The move fomented a fiery controversy. More than 100 artists issued an open letter accusing the museums’ leaders of “white culpability.” Guston’s daughter joined the chorus of dissenters, too: “The danger,” she said at the time, “is not in looking at Philip Guston’s work, but in looking away.”
Hovering over the MFA’s own Guston work, a flooded landscape scene called The Deluge (1969), the curators saw something that, for them, refocused the debate. Underneath the painting’s oceanic foreground they spotted three subtle Ku Klux Klan hoods, which can be seen only under a certain light, in person.
“It was a very dramatic moment, as we realized that this painting has been here since 1990 and no one had noticed this,” recalled Ethan Lasser, one of four curators who organized the show. The painting promptly became the “beating heart of the show.”
“It really brought home everything we thought Guston was trying to say: that these things are hidden in plain sight,” he went on. “White supremacy is always lurking, always under the water. And here it was, right in our own institution.”
The Deluge is one of 73 paintings in the exhibition, which opened last weekend at the MFA. The selection is accompanied by 27 drawings and a few spare pieces of historical ephemera—a magazine spread documenting a Klan rally, for instance, and a series of photos of Nazi internment camps—meant to contextualize Guston’s political messaging.
The Boston presentation is smaller than the three that will follow it at the Museum of Fine Arts, Houston (October 23, 2022-January 15, 2023), the National Gallery (February 26-August 27, 2023), and the Tate Modern (October 3, 2023-February 25, 2024).
The Boston show, as of now, is the only one to include more than one curator. This wasn’t always the case. Lasser, the chair of the MFA’s Art of the Americas department, was asked to team up with the show’s original organizer, Guston scholar Kate Nesin, in late 2020, after the postponement announcement. He had advocated months earlier for the show to be scrapped altogether, but he agreed to help out on one condition: that Terence Washington, an independent art historian and curator, also join the effort.
Lasser had seen Washington speak in a Zoom panel this past fall called “Talking Guston,” organized by Helen Molesworth and Laura Raicovich. During the event, Washington withheld his opinion on whether the postponement was right or wrong—”I didn’t really care either way,” he recalled—but instead addressed the tenor of the ensuing debate.
“I think the conversation around the postponement was framed by and large by people who disagreed with it,” he said. He noted that critics “had been speaking about audience engagement in the galleries as if it was both neutral and abstract… I think some valid questions had been left out.”
Still one other person joined the curatorial team, and she wasn’t a curator at all: Megan Bernard, the MFA’s director of membership. The reasoning was that, as a group, the curators made a point to emphasize how the show would impact all museum goers, not just the academic ones.

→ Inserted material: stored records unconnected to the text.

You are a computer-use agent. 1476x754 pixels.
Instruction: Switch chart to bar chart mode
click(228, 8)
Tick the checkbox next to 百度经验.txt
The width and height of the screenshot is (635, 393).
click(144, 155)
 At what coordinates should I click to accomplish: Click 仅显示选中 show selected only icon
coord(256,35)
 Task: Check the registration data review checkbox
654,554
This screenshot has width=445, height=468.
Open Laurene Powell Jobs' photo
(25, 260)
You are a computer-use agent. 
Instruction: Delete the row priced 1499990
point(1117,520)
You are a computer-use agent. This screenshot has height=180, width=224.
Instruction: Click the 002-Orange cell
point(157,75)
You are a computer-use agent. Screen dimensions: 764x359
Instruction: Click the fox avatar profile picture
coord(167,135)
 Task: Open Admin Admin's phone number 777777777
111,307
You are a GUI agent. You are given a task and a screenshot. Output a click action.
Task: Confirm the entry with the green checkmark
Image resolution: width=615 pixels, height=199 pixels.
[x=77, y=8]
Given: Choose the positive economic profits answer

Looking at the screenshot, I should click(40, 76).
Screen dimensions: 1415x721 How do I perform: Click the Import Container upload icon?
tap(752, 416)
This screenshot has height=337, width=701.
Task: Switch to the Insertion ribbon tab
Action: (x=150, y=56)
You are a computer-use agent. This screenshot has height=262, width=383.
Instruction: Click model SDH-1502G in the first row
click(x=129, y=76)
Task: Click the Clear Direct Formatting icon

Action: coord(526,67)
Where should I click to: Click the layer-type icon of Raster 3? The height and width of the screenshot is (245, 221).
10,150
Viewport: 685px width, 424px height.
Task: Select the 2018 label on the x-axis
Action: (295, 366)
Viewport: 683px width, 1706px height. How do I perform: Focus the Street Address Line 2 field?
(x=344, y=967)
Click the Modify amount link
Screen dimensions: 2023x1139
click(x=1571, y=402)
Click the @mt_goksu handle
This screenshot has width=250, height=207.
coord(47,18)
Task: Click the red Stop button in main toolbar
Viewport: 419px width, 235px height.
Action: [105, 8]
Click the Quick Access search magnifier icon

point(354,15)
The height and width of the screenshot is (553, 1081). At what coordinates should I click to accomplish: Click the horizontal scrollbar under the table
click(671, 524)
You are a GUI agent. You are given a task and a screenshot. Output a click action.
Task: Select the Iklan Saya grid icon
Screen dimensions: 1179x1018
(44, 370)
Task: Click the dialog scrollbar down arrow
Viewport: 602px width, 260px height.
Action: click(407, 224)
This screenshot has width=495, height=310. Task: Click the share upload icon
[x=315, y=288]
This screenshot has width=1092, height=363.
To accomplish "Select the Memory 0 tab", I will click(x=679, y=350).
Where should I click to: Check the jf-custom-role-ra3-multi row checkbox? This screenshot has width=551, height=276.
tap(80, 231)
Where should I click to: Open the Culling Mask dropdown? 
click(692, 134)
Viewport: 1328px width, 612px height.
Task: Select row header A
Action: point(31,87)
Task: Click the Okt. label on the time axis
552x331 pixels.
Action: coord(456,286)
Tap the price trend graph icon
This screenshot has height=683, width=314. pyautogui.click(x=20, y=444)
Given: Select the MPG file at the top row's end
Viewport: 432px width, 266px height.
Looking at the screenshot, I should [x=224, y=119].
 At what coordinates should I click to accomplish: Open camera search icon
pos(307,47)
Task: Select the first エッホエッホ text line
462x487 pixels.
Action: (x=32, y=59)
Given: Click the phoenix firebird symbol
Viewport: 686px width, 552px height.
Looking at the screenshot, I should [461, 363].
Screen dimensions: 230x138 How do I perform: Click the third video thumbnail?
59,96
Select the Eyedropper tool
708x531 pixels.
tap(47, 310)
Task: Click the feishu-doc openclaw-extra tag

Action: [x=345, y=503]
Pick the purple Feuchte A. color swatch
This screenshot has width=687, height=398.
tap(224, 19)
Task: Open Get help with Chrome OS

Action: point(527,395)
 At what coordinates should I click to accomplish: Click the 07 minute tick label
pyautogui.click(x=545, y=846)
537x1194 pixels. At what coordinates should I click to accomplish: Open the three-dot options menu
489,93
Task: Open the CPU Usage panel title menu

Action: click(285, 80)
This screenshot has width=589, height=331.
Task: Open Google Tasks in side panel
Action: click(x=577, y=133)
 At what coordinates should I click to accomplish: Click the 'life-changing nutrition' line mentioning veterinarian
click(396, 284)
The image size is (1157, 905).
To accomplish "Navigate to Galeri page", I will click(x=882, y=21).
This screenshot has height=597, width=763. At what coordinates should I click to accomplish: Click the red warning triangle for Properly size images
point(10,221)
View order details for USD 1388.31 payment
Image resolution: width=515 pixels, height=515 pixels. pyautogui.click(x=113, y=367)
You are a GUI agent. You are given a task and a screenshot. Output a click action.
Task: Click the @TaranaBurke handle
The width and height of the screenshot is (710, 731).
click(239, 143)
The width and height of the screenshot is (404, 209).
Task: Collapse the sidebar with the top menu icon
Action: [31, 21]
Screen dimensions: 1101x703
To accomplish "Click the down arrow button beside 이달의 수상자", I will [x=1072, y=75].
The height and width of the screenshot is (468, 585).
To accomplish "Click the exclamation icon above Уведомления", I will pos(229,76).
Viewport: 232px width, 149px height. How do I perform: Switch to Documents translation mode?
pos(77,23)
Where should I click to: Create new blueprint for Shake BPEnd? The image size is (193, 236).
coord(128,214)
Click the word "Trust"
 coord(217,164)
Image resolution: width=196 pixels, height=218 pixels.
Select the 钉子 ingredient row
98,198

As such, they put a number of preemptive measures in place. Visitors to the exhibition are handed an “Emotional Preparedness” pamphlet, penned by a trauma specialist brought in by Bernard. The contextual materials shown alongside Guston’s art are housed in closed vitrines, which are optional for viewers to experience.
There’s also an “off-ramp” on the exhibition path prior to the gallery where the majority of the 11 artworks with Klan imagery are contained, should viewers wish to opt out at that point. (The show’s original checklist featured 15 Klan paintings. Five were removed for space considerations, and one—The Deluge—was added.)
The goal, Nesin said, was to “hold on to the open-endedness” of Guston’s work. “We’ve made some strong choices ourselves in the show, but we’ve tried really hard not to make them in ways that might foreclose the possibility that viewers can arrive at their own interpretations of paintings that are often contradictory.”
“Holding onto to the ambiguity and letting it be uncomfortable, letting it push us to ask questions and sit with those questions,” Nesin added, “has really driven us.”
The curators pointed out that Guston himself often offered contradictory statements about the intentionality of his work, many examples of which are included in the show’s wall labels and audio tour. Historians and critics also offer differing opinions. There’s even a dedicated gallery where visitors are asked to reflect on what they’ve seen and post their responses on the wall.
“How do we understand the way people might see these things?” said Washington. He recalled the revelation about the hooded figures hiding in The Deluge: “How is it that things hide in plain sight?”
Underlining the show is a larger conversation about “the way that we use artists’ intent in a curatorial framework,” Washington said. “One thing that’s important to remember is that intent does not justify impact.”